Escrever, caçar a palavra, reformar ou desformar a gramática poética foi seu oficio de existência. Manoel tinha um poder de pensar travessando o erudito e o popular, e assim foi de Heidegger emendar com a frase do Bugre
Peter Pál Pelbart, ao fazer o prólogo de sua tradução de Crítica e Clínica, de Gilles Deleuze, nos apresenta com clareza a questão da literatura que bem cabe para o caso de Barros:

“[...] o problema de escrever: o escritor, como diz Proust, inventa na língua uma nova língua, uma língua de algum modo estrangeira. Ele traz a luz novas potencias gramaticais ou sintáticas. Arrasta a língua para fora de seus sulcos costumeiros, leva-a a delirar. Mas o problema de escrever é também inseparável de um problema de ver e de ouvir: com efeito, quando se cria uma outra língua no interior da língua, a linguagem inteira tende para um limite ‘assintático’, ‘agramatical’, ou que se comunica com seu próprio fora.
O limite não está fora da linguagem, ele é o seu fora: e feito de visões e audições não-linguageiras, mas que só a linguagem torna possíveis”
Gilles Deleuze, Crítica e Clínica, 1997

Nesse caminho o poeta diz e repete em sua obra o seu contexto criador apontando para um logos frágil do homem. Assim, sua salvação é a criação. Diz Manoel de Barros:

Um esforço para ficar inteiro é que é essa atividade poética. Minha poesia é hoje e sempre foi a catação de eus perdidos ofendidos. Sinto quase orgasmo nessa tarefa de refazer-me [...].
Escrevo meus poemas procurando o rumor das palavras mais que o significado dela.

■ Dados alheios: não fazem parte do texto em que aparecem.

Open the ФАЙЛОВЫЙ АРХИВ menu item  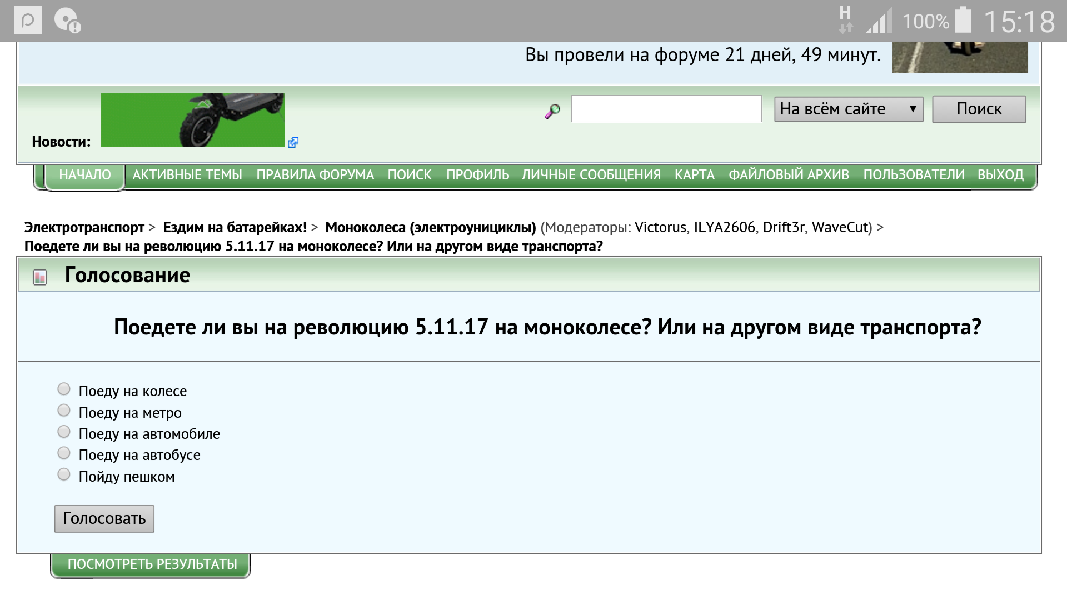pyautogui.click(x=789, y=175)
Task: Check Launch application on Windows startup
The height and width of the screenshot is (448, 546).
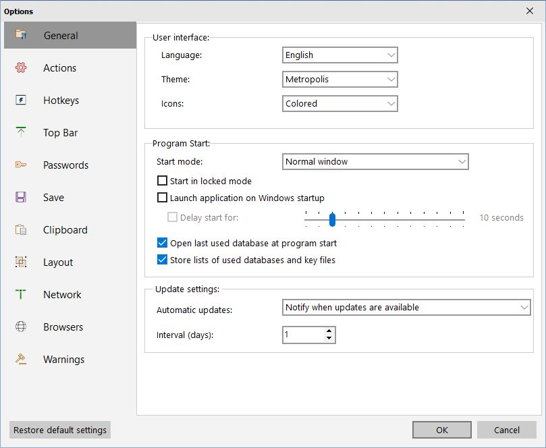Action: pyautogui.click(x=162, y=198)
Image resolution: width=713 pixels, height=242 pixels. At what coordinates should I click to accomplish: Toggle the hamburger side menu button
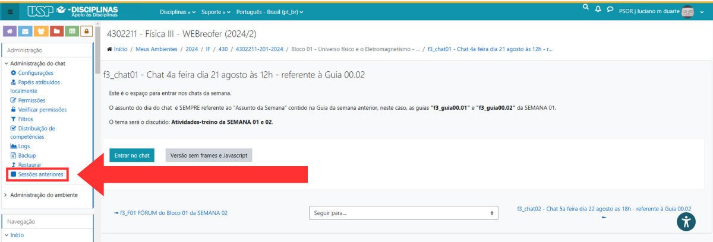tap(10, 12)
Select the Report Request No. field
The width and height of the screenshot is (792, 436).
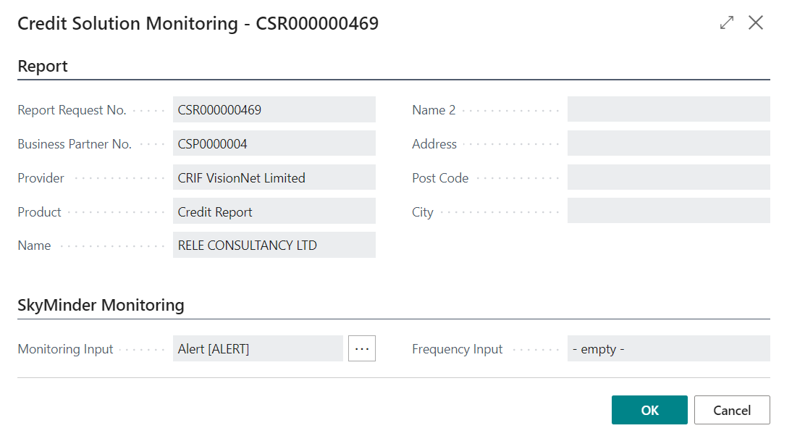click(x=274, y=109)
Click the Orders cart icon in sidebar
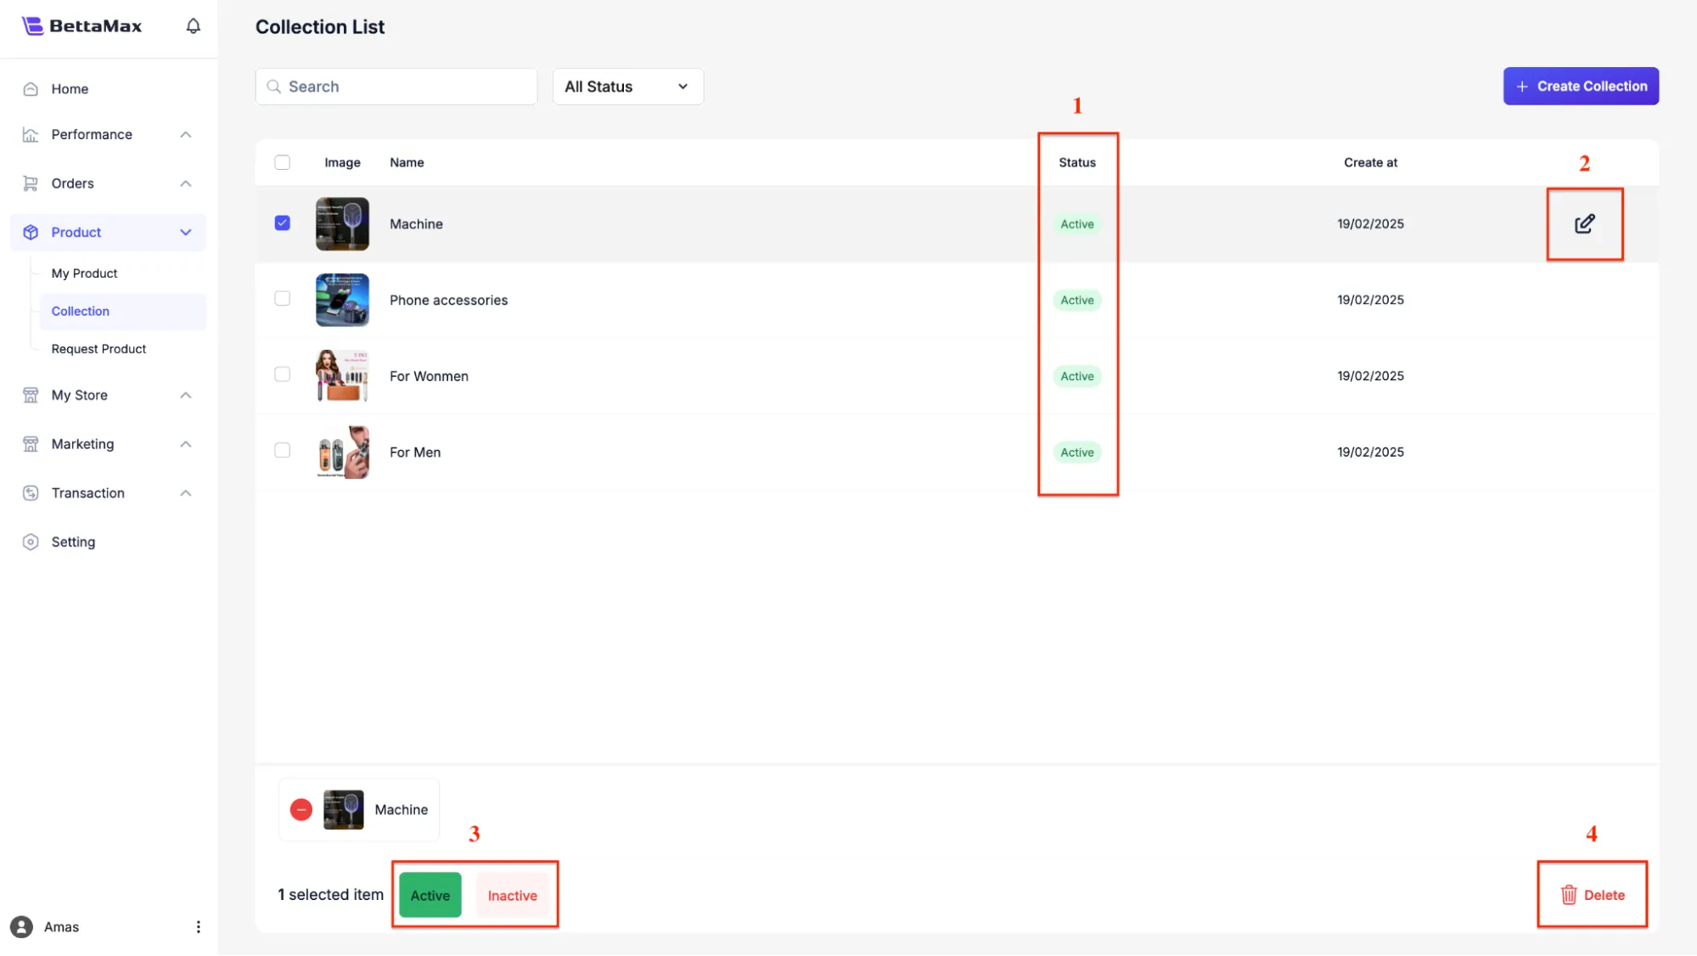1697x956 pixels. [31, 183]
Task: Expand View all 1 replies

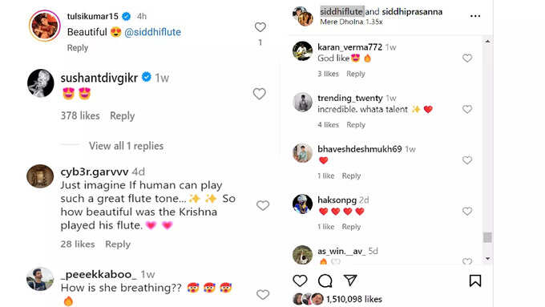Action: point(126,146)
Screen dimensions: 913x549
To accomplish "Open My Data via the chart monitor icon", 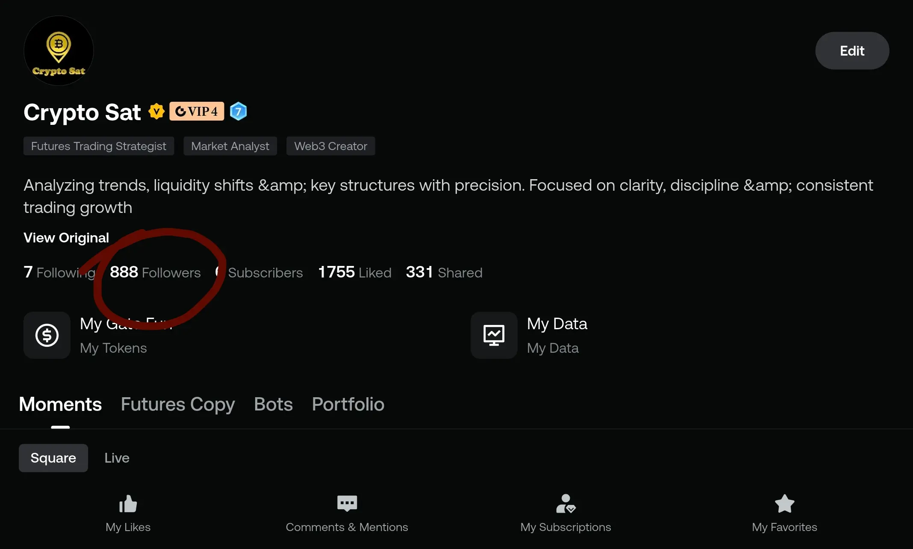I will (493, 335).
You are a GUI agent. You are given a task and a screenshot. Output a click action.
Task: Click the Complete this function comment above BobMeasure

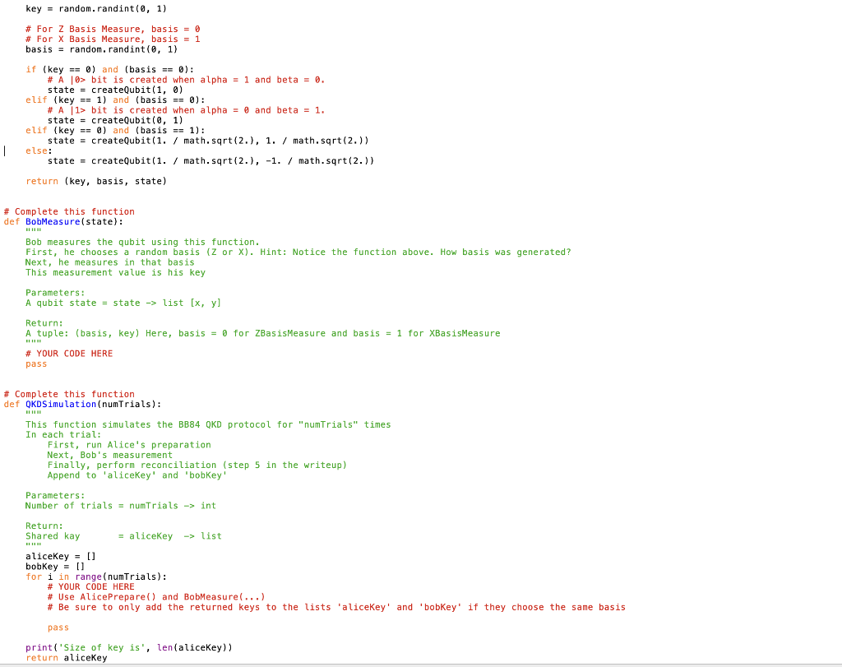(70, 211)
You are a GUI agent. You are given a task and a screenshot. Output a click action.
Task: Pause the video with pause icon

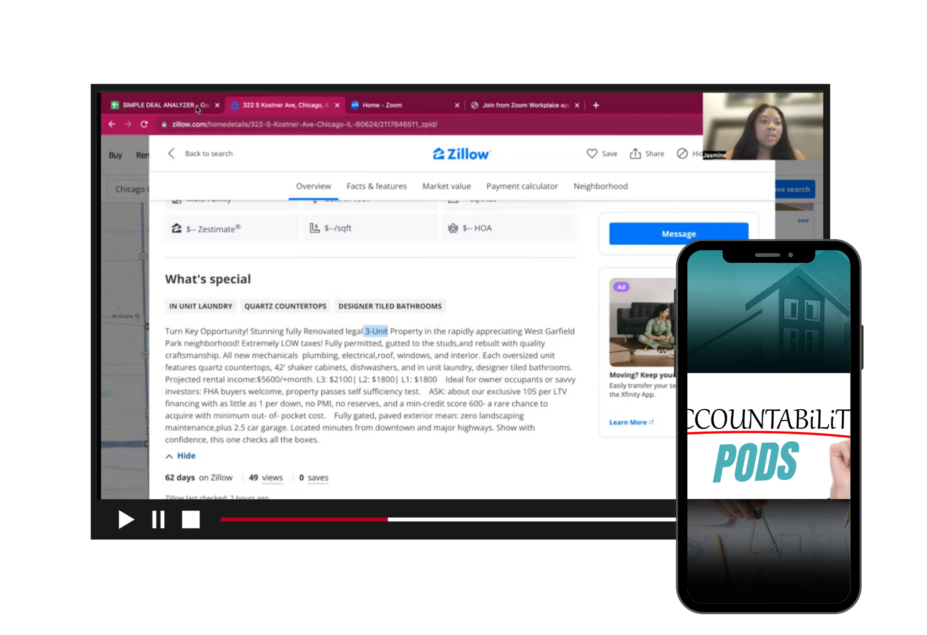click(158, 520)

Penso que rimo por dentro, e isso; e coisa ínsita, não da matéria, Meu processo de escrever é ir desbastando a palavra até os seus murmúrios e ali encaixar o que tenho em mim de desencontro [...]
Encontro estímulos para escrever em mim mesmo. Na necessidade de ser. Poderia inventar que encontro estímulos no pôr do sol, no beco no amor das pessoas. [...] Escrevo lentamente, todos os dias, tentando ajuntar os pedaços de mim lançados por aí. Ajeito um arremedo do que sou. Escrevo uma pose de mim”
Manoel de Barros,  Conversas por escrito in: Obra completa, 1990


Barros vai aos deslimites do fonema para tingir o simples da palavra na sua complexidade poética, como um catador de cajus que os torra, para obter a sua castanha, e é no fogo com o fruto que ele acredita e espera o surgimento da amêndoa farta - do dentro - do caju, o poema.
Mas me ajuda melhor aqui Elton de Souza:

“atingir o deslimite não significa destruir-se o negar-se. Ao contrário, é limite que destrói a invenção que e pode e se deseja. O deslimite, portanto, é uma experiência com a vida e não com a morte (nos vários sentidos que essa palavra pode ter)”.
Elton de Souza. Manoel de Barros: a poética do deslimite, 2010

O Rio de Janeiro foi um dos seus sabores de águas, entre tantas águas deste Brasil.